Avec la fondation du Droit, fin mars 1913, celle de l'ACFÉO constitue l'une des pierres d'assises de l'histoire franco-ontarienne, puisque l'éducation et les communications sont deux des principales composantes d'une collectivité qui veut s'affirmer. Ces deux institutions vont jouer un rôle capital dans l'affirmation, l'épanouissement et la défense des intérêts de la communauté franco-ontarienne. D'autres viendront s'ajouter au cours des décennies, parfois au terme de luttes épiques et de bien des sacrifices, pour donner aux franco-ontariens les moyens de leurs aspirations.
Si l'histoire trilogique de l'ACFÉO-ACFO-AFO peut servir de trame à celle du peuple franco-ontarien, on ne doit jamais oublier que cette histoire est marquée de plusieurs points d'orgue que les historiens se chargeront de mettre en évidence comme le combat contre le Règlement 17, les grands progrès en éducation, la loi 8 sur les services en français et la lutte pour la survie de l'hôpital Montfort.
Ainsi, en amorçant les célébrations de son centenaire sous ses trois déclinaisons, l'AFO avait une excellente raison de célébrer car, quelques jours auparavant, le gouvernement de l'Ontario, par la voix de la ministre de la Santé, Deb Matthews, présentait un nouveau règlement donnant aux franco-ontariens un rôle beaucoup plus concret dans la planification et l'intégration des services de santé.

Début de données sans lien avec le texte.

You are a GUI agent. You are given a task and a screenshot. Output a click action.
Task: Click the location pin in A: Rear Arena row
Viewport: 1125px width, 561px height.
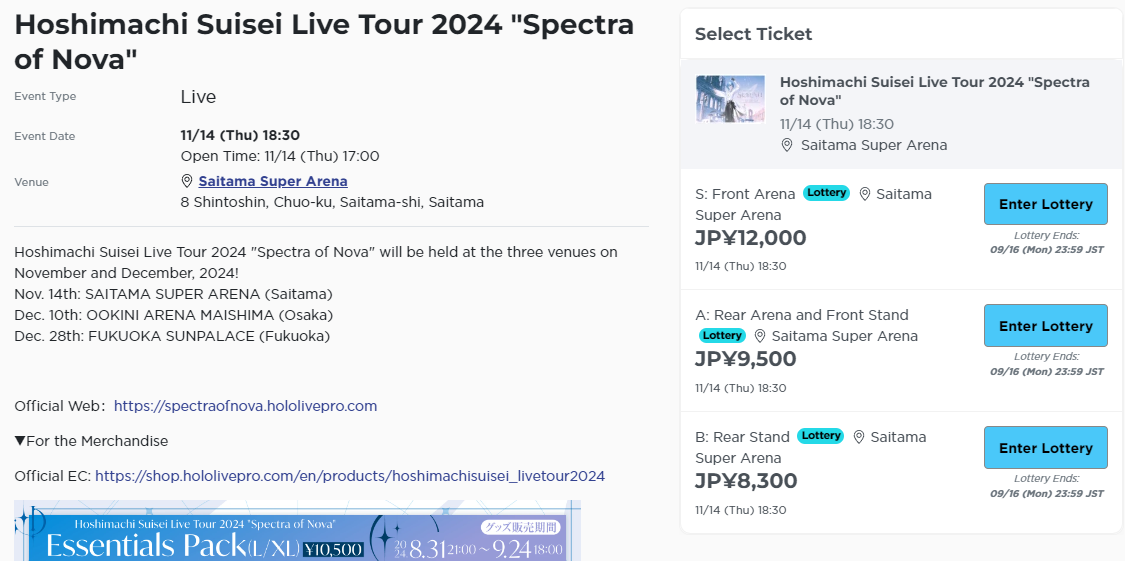pyautogui.click(x=760, y=336)
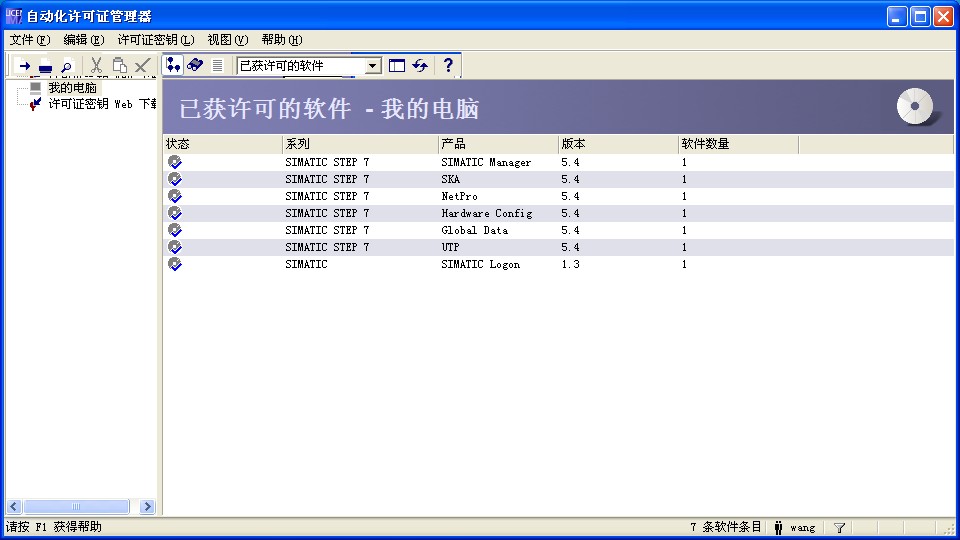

Dans la Loi de 2006 sur l'intégration du système de santé local créant 14 Réseaux locaux d'intégration des services de santé (RLISS), le gouvernement McGuinty n'avait donné à l'article16 qu'un rôle consultatif et bénévole aux francophones. En pratique, chaque réseau devrait déterminer, entre autres, comment impliquer la communauté francophone dans la planification du système de santé local, préciser les besoins en santé et améliorer l'accès.
Le nouveau règlement devrait créer cinq entités de planification de langue française pour collaborer avec les réseaux locaux des services de santé de la province et impliquer les institutions francophones en place. Il s'agit d'un progrès certain sur le caractère consultatif de la première mouture du règlement car la communauté aura son mot à dire.

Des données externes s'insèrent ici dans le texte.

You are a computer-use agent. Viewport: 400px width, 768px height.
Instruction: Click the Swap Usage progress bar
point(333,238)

On ne peut minimiser l'apport essentiel de l'AFO dans ce changement de cap du gouvernement. Dès la présentation des règlements de la Loi sur l'intégration du système de santé local, l'organisme a joué son rôle de «voix politique» de la communauté et a sensibilisé non seulement les leaders de la communauté mais également la classe politique. Ainsi, la ministre des Services sociaux et communautaires, Madeleine Meilleur, a porté ce dossier au sein du cabinet. Il aura fallu également l'intervention musclée du commissaire aux services en français, François Boileau, et la participation de Charles Beer au groupe de travail du gouvernement, pour que le dossier ne fasse son chemin non seulement à Queen's Park mais aussi dans la bureaucratie de la santé en Ontario.

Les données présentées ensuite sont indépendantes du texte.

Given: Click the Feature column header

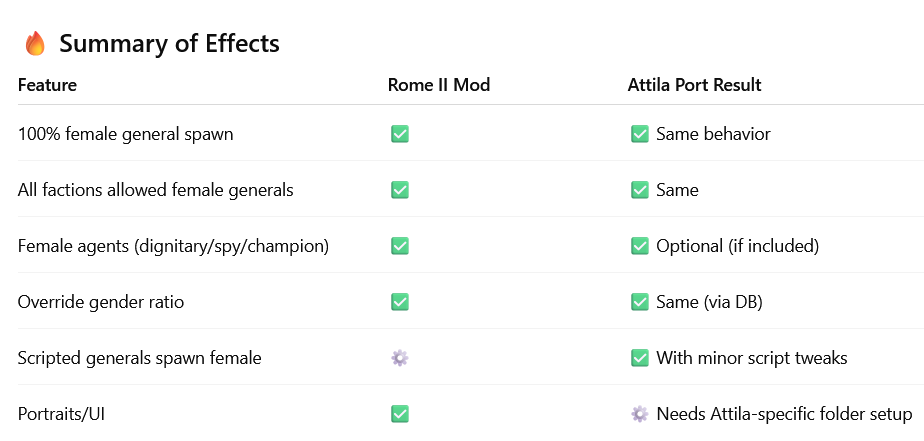Looking at the screenshot, I should pyautogui.click(x=47, y=85).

Si l'AFO se cherchait une raison véritable de célébrer ce centenaire au même titre que ses prédécesseurs, elle en a une dans l'adoption de ce nouveau règlement. Il ne s'agit bien sûr que d'une étape d'un processus pas toujours facile à décrypter. Il faut maintenant que les cinq nouvelles entités soient formées d'ici l'été prochain et, surtout, que des protocoles soient négociés avec les divers Réseaux d'intégration des services de santé (RLISS). C'est là qu'on verra jusqu'où ira la bonne volonté exprimée concrètement par le gouvernement McGuinty.